Keywords: cyst nematode; effector; host-specific resistance; immune receptor; plant immunity; resistance gene; resistance locus.

Figure 1

Overview of major cyst nematode resistance (R) genes and loci (QTLs) identified in crop species, for which knowledge is available on the molecular and cellular mechanisms underlying cyst nematode resistance. Extracellular immune receptors: Cf-2 from tomato encodes a RLP and confers resistance to the potato cyst nematode (PCN) Globodera rostochiensis, respectively. Cf-2 detects the nematode effector GrVAP-1 via the host factor Rcr3, which is activated by apoplastic serine proteases named subtilases to induce apoplastic immunity.
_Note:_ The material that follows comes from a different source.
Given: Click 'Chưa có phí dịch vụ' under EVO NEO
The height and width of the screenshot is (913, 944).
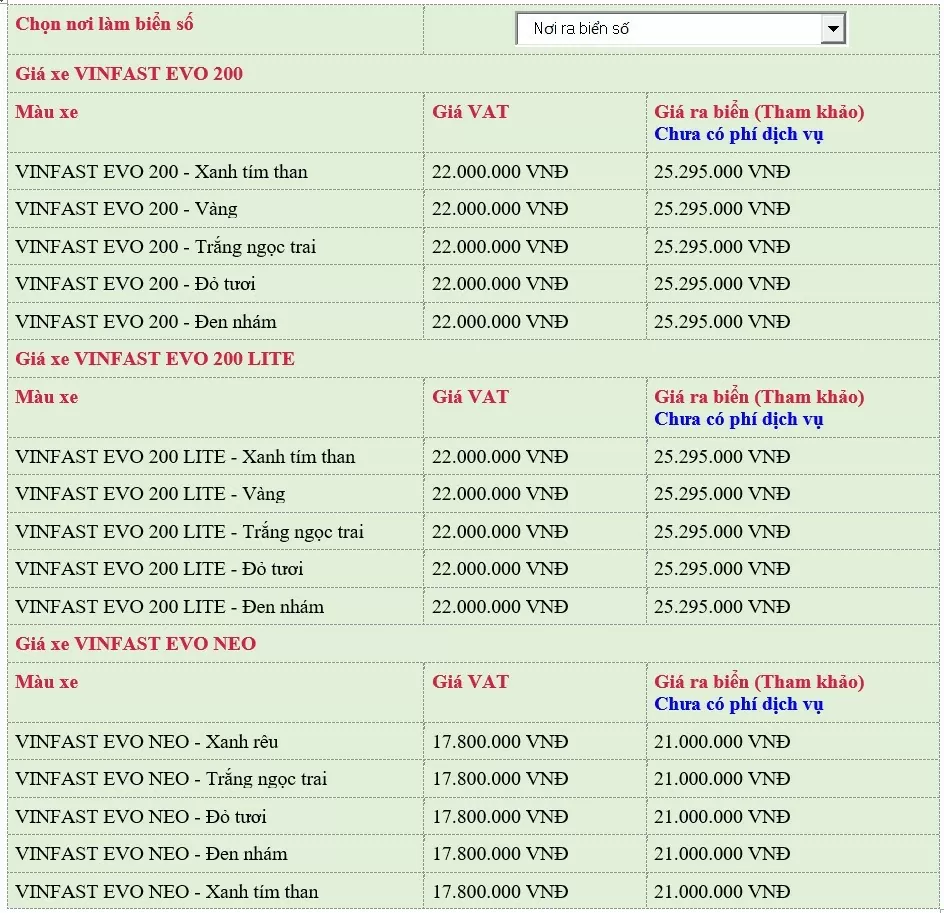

Intracellular Nucleotide binding (NB)-Leucine-rich Repeat (LRR; NLR) immune receptors: Gro1-4 from potato encodes a toll-interleukin receptor-nucleotide binding-LRR (TIR-NB-LRR) protein, whereas Gpa2 from potato encodes a coiled coil-NB-LRR (CC-NB-LRR) protein. Hero A from tomato encodes a Solanaceae Domain-CC-NB-LRR (SD-CC-NB-LRR) protein. These intracellular immune receptors all confer resistance to specific PCN populations from G. rostochiensis, Globodera pallida, or both. Only for Gpa2, the matching nematode effector GpRBP-1 is known which is able to activate a local HR response. Detection of nematode effector GpRBP-1 by Gpa2 requires a host factor RanGAP2. Resistance loci: the Rhg1 and Rhg4 loci from soybean confer resistance to field populations from the cyst nematode Heterodera glycines. Rhg1-mediated resistance depends on copy number variation, as the high copy number Rhg1 type confers resistance on its own while the low copy number Rhg1 type requires the Rhg4 locus to confer resistance. Two polymoriphisms determine Rhg4-mediated resistance.

Figure 2

Host-specific defense responses against cyst nematodes in plant roots harboring major R genes or resistance loci (QTLs). Type I. A subset of R genes mediate early defense responses to cyst nematodes that allows syncytium initiation but restricts further expansion by forming a layer of necrotic cells around the young feeding structures. As a result, these encapsulated syncytia allow the development of males but not females. This “male-biased” resistance is seen for R genes like H1 in potato and Hero A in tomato. Type II. Another subset of R genes mediates a late defense response that allows syncytium formation and expansion, supporting the development of females. In this case, a layer of necrotic cells is formed around the expanded syncytium which disrupts the connection between the syncytium and the vascular cylinder. Thereby, female development is restricted due to the lack of nutrition. This “female-biased” resistance is observed for R genes like Gpa2 from potato. Whereas the type I and II responses are typical for cyst nematode R genes encoding NB-LRR immune receptors, the resistance loci Rhg1 and Rhg4 trigger non-canonical resistance responses to cyst nematodes in soybean roots. Type III. The high copy number Rhg1-b type encodes a α-SNAP protein that poorly interacts with the protein NSF to disrupt vesical trafficking. Meanwhile, the hyperaccumulation of α-SNAP is thought to promote the collapse of the plant-nematode biotrophic interface leading to nematode resistance. Type IV. Rhg4-mediated resistance is determined by two polymorphisms in the encoded protein serine hydroxymethyltransferase (SHMT). SHMT regulates folate homeostasis leading to folate deficiency, causing the poor development and difficult maintenance of syncytia. Interestingly, cross-talk occurs in low copy number Rhg1-a, which requires Rhg-4 to activate SCN resistance. It is thought that the elevated levels of Rhg1-a encoded α-SNAP induces Rhg-4 encoded SHMT, which then physically interact with each other to form a complex with the pathogenesis-related protein PR08-Bet. This multiprotein complex regulates the activity of SHMT which leads to syncytium collapse and thus cyst nematode resistance.